*Your task:* Write a continuation of the blog excerpt that opens with the Junkyard Sports Multilympics, starting right after its final sentence.

*Excerpted text:*
Just yesterday, almost simultaneously, the Athens 2004 Paralympics were indeed ended, and I, also, reached a conclusion.

You have all those Olympic athletes and you have all those Paralympic athletes. But you don't have any games where both kinds of athletes can compete together. The wheelchair athletes do their wheelchair athlete things. The running and jumping athletes do theirs. Couldn't they be doing their things together? Couldn't there be some kind of Olympically-proportioned sport where teams of differently-abled athletes compete with each other?

Well, I respond rhetorically, of course they should. And could. If they played in the Junkyard Sports Multilympics.

In a way, you could legitimately say that there's no such thing as the Junkyard Sports Multilympics, or any other kind of Multilympics at all. But you'd have to admit that there could be. So, ah, so easily.

Like, for example, a junkyardly kind of basketball where each team has two wheelchair athletes, or three, or one even. And only the wheel-chaired athlete can score. You could probably play football that way. Soccer even. That'd be fun. That'd be challenging for each according to her ability. Meaningfully challenging. For the whole team. For the entire family. Of man.

Playing with the grandkids

Here's another good source for grandparents who take their grandparenting seriously - or is it playfully? Divided into five different age groups, the source offers advice that is practical and sensible, and, for the most part, a reliable path to real fun for everyone involved. Compiled by Joy Stevens and Jan Wilson, with contributions from readers, each section is filled with simple, time-tested, age-appropriate ideas for finding fun.

This is only one of the resources offered through the Grandparents Web. As soon as you discover that there's link to a section on discipline, you know that you're looking at a resource based on a very solid appraisal of the art of grandparenting.

Though the resources I have to add to this very deep collection of grandparental wisdom are comparatively very slight, they just might prove inspirational enough to lead you to yet another conceptual slew of cross-generational joy. See, therefore, this.

Giant Fuzzy Dice

"Bob and Carole Phillips, who sew and stuff dice by the cartload in their rural Burlington home, find them not only lovable but lucrative. To their surprise, the Phillips' have become the nation's largest...and possibly only...manufacturer of giant fuzzy dice. But few people are aware Walworth County is the Giant Fuzzy Dice Capital of the World because Bob and Carole like to keep a low profile. And it isn't hard to keep things quiet when your house is stuffed with foam rubber."

*Data:*
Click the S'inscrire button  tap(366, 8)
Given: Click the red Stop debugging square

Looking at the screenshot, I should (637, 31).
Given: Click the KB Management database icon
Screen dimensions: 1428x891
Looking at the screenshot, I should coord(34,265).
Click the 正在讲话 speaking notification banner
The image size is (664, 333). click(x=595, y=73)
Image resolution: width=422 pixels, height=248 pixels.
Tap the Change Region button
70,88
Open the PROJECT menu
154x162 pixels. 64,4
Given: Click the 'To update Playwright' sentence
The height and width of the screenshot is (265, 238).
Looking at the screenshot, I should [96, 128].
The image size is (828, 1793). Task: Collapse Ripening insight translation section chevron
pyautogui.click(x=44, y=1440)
...
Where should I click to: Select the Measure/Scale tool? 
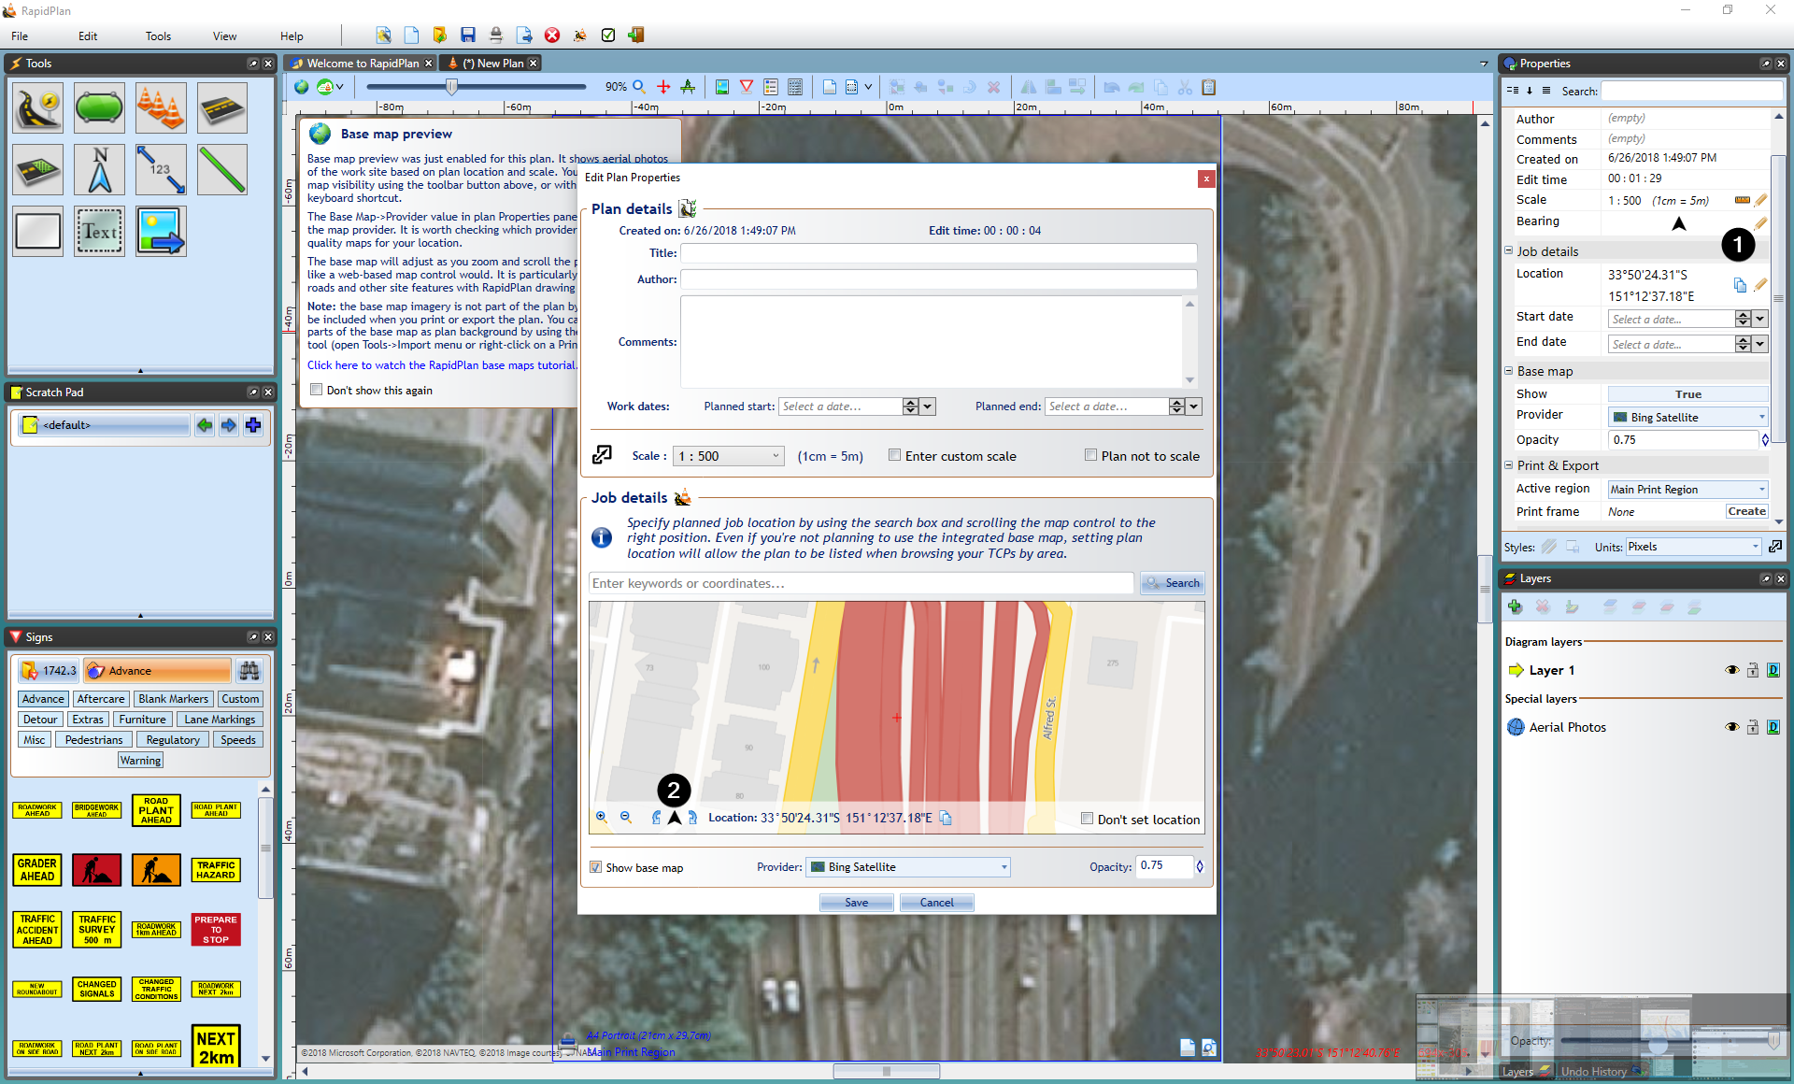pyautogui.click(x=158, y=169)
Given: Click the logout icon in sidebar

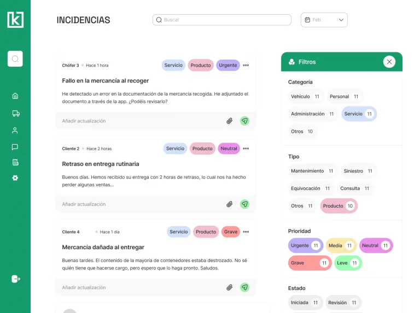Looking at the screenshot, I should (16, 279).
* * *
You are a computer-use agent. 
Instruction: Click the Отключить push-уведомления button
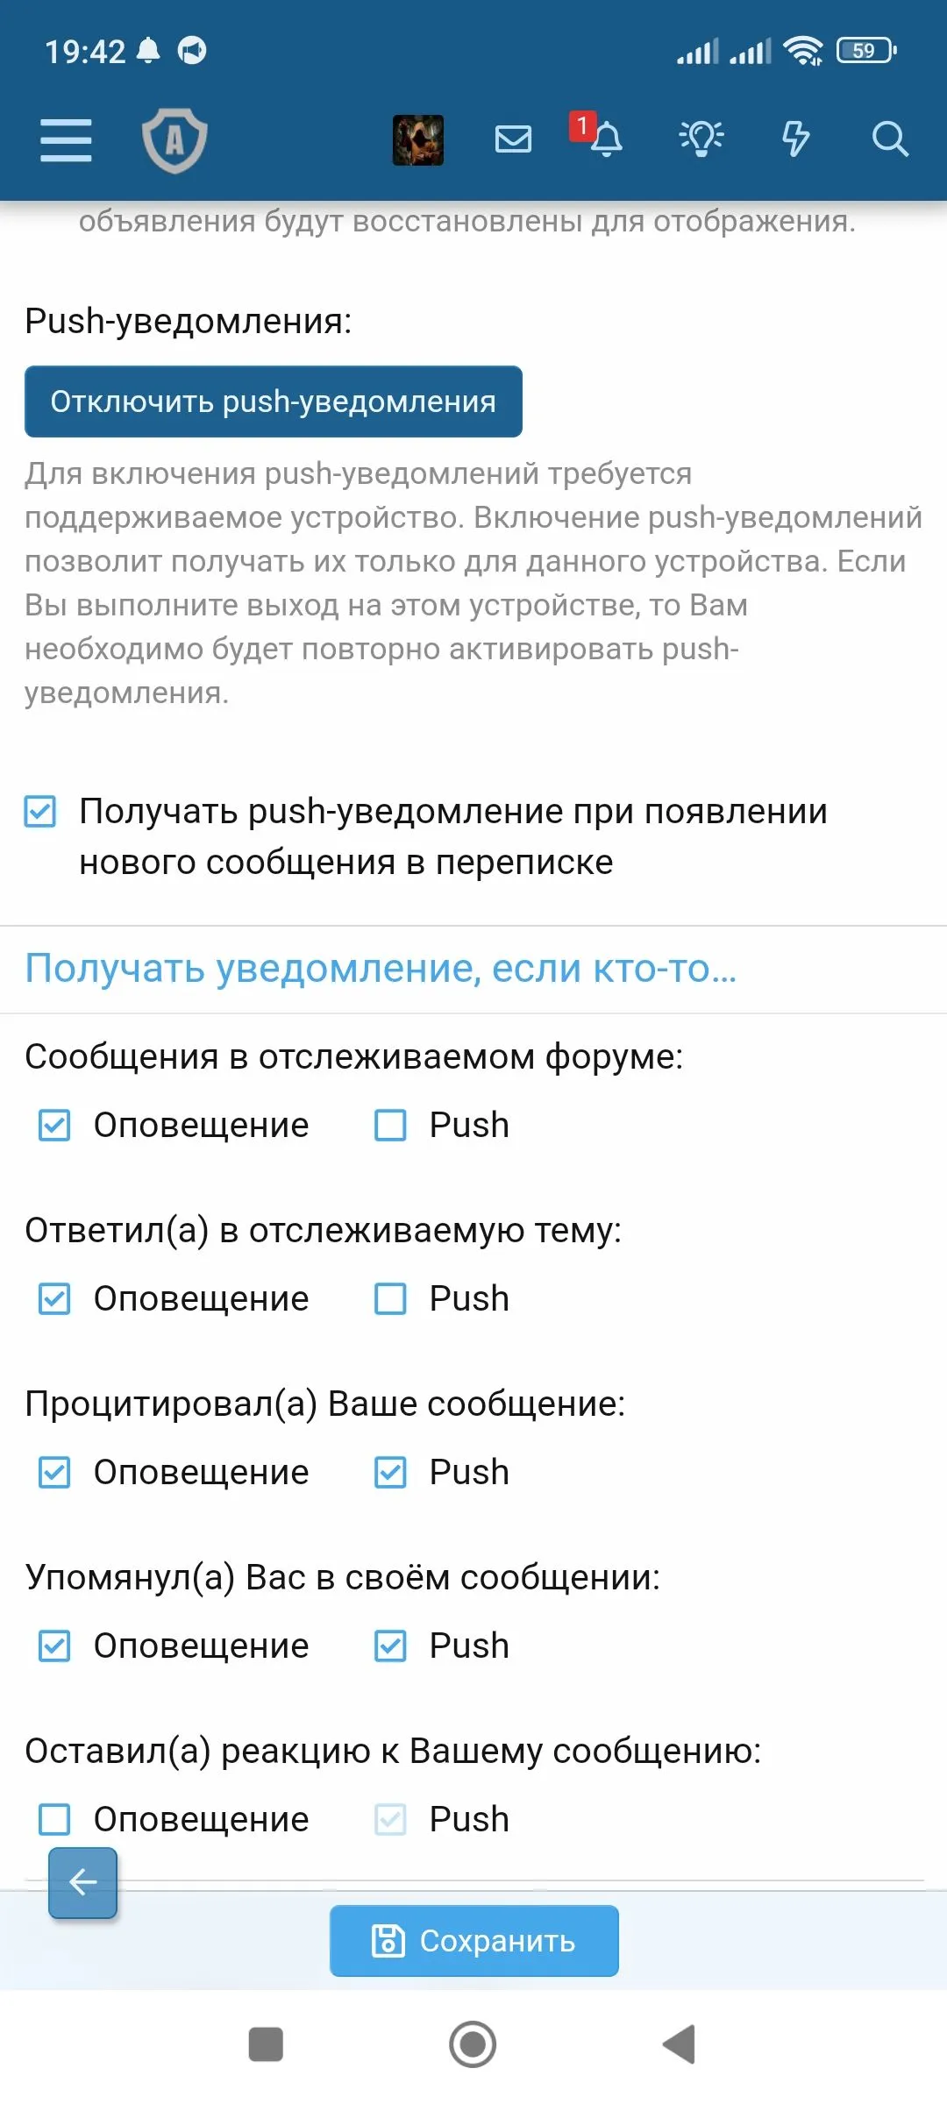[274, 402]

*Solved problem:*
Giant Fuzzy Dice. I am not sure how sturdy they are, so I don't know if you could exactly play soccer with them. Yet the simple act of kicking a giant pair of fuzzy dice around a playing field can lead a sufficiently playful group of soccer players to new heights of junkyardly accomplishment. Like, for example, when you make a goal, your score is what's on the face of the die. Or do you play with two dice at the same time?

Even if you can't kick them, you could certainly bat them around, volleyball-like. Even if you only had the living room to play in. There's something transforming about giant fuzzy dice, something that begs the creation of games, that invites the imagination, ignites the senses of humor and play, becomes the very stuff of a junkyard sport.

Junk, illustrated

This is a picture of someone's desk. Someone who calls her- or himself "Comatose." Click on the picture and you will not only see a large image. But you will see it annotated (run your cursor over the rectangles). If you click on this, you will be treated to a slide show of images that have been "tagged" as "junk." Ever since I used the term "junk" (well, actually "junkyard" - but it's really not about the yard), I've been looking for a more accurate way to capture the true spirit of junk. So you can understand why I'm so excited, and grateful to the brilliantly playful Ianus Keller for showing this site to me.

There's even another reason. It's called "Flickr. It's where I found my new pictorial definition of junk, and a gateway to what you might call an online photo storage/management/sharing community. With Flickr (currently in Beta, and free), you can keep your photos completely to yourself. You can share them with a select few. Or you can share them with everyone. You can add comments. You can add tags. You can upload photos from your camera phone. Up to 10 Megs-per-month's-worth of throughput. You can join and publish to groups. You can publish your photos via newsfeed.

It takes a while to understand what all this is and does and means. And even if you play with Flickr for months, you won't get the whole picture, as it were, until you take a look at Flickr's developers, a group called, oddly enough, "Ludicorp" whose stated mission is the creation of "Groupware for Play." Ah ha!

There's more. There's too much more. I must myself go, therefore and join the virtual frolic.

What you need to learn in order to play....

Wanna know why there's a LEGO Learning Company?
At LEGO Company we feel we have a special responsibility to respect and nurture the way children play, learn and thrive. As a part of the LEGO Company we have unparalleled access to a wealth of experience and expertise in play and learning. Our opportunity is to bring this collective knowledge and insight to new audiences, while at the same time generate helpful feedback to the people who design and build the company's play experiences.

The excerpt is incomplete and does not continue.